Watch this vacant office space

Posted on April 26th, 2009 by Mindy Yong.
Categories: Singapore Real Estate News.

Watch this vacant office space

Vacancies hit 10% in Q1; broader property market sees prices fall across sectors; rentals also slide, URA data shows

By KALPANA RASHIWALA

SINGAPORE’S property sector continues to take the bumpy slide down, with the office market gathering its share of bruises.

This segment took a hit for the second consecutive quarter, government data showed. The broader property market also saw prices and rentals slipping.

The take-up of office space fell nearly 323,000 sq ft in Q1 2009 after sliding 366,000 sq ft in Q4 last year.

That sent islandwide vacancies for offices up from 8.8 per cent at end-Q4 2008 to 10 per cent by end-Q1 2009 - the first time that Singapore is seeing double-digit office vacancies since late-2006.

CB Richard Ellis executive director (office services) Moray Armstrong reiterated the Singapore office market could see negative take-up for the whole of this year in excess of one million sq ft. ‘Many of the corporates we talk to are well advanced in implementing their restructuring programmes. From this, we deduce we may be going through the period of sharpest contraction in office demand now. Contraction may ease in the second-half,’ he said.

‘The outlook for office rents remains bearish because of the negative take-up and the onset of greater supply from completion of new office developments,’ he added.

CBRE expects office vacancies to rise sharply going forward. Rival firm Colliers International predicts that the average gross monthly rental of Grade A space in the central business district will ease by up to 30 per cent over the next three quarters of 2009 from the Q1 level - which was already 22 per cent lower than at the end of last year.

The weak demand in the office sector also rubbed off on business park space, which saw negative take-up of about 215,000 sq ft in Q1, against positive take-up of some 10,700 sq ft in Q4 2008. Vacancy rate for the sector increased from 6.2 per cent in Q4 2008 to 9.7 per cent in Q1 2009.

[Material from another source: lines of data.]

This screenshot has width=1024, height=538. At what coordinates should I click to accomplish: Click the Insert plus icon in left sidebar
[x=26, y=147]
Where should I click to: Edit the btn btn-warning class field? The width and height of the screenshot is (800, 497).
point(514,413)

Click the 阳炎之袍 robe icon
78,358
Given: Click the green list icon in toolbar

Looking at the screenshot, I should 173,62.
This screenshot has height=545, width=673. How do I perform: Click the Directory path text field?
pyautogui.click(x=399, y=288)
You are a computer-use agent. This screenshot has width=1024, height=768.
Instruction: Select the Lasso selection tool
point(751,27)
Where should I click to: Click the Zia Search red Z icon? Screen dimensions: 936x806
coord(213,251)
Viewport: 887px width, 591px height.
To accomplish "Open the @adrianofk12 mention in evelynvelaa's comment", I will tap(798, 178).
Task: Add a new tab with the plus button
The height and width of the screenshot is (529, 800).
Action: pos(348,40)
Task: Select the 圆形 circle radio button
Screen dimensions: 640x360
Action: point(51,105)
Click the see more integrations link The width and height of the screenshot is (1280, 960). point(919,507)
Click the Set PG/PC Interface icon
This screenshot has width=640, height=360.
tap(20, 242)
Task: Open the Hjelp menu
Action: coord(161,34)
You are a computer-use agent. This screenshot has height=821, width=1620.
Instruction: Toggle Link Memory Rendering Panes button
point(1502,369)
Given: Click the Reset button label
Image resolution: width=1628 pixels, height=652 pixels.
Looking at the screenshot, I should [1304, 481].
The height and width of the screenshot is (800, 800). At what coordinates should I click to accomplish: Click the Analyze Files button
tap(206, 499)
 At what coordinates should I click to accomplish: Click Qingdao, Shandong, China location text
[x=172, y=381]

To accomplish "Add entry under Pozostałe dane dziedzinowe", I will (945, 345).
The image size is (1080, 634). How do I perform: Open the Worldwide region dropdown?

In the private residential segment, URA’s overall islandwide price index slipped 14.1 per cent in Q1 over the preceding quarter, slightly steeper than the flash estimate decline of 13.8 per cent. The Q1 drop was also the biggest quarterly drop to date. The index has now eased 21.2 per cent since peaking in Q2 last year.

Colliers International director Tay Huey Ying says: ‘Mass market homes could see more gradual price corrections averaging about 8 to 12 per cent over the next three quarters (from Q1 2009 levels) as more sellers in the secondary market as well as developers with unsold units from earlier launches can be expected to adjust the pricing of their properties to near-current levels.’

She predicts bigger average price declines of 10-15 per cent for the mid-tier and high-end/luxury segments over the same period.

URA’s private residential rental indices show that the sharpest contraction in Q1 was for non-landed homes in the Core Central Region, which shrank 10.3 per cent quarter on quarter. The overall private residential rental index slipped 8.5 per cent in Q1, bigger than the 5.3 per cent drop in Q4. ‘The decline in rents could be attributed to supply outstripping demand as more expats left the country and to more new projects being completed,’ CBRE executive director Li Hiaw Ho said.

Developers sold a total 2,596 private homes in Q1, about six times the 419 units in Q4 2008.

The latest Q1 number was 64 units lower than the 2,660-unit figure collated from monthly developer sales stats (for January to March 2009). The decline reflects lapsing of options on units sold earlier in the quarter, URA’s spokeswoman said.

Market watchers also observed a slight easing in residential supply.

Some 27,423 private homes are expected to be completed between Q2 2009 and 2011, lower than the 31,004 units projected for completion between 2009 and 2011 in URA’s Q4 2008 data.

The smaller pipeline supply partly reflects the completion of 2,230 units in Q1 2009.

Developers may also have postponed redevelopment of some of the sites they had bought through en bloc sales and delayed construction, said URA’s spokeswoman.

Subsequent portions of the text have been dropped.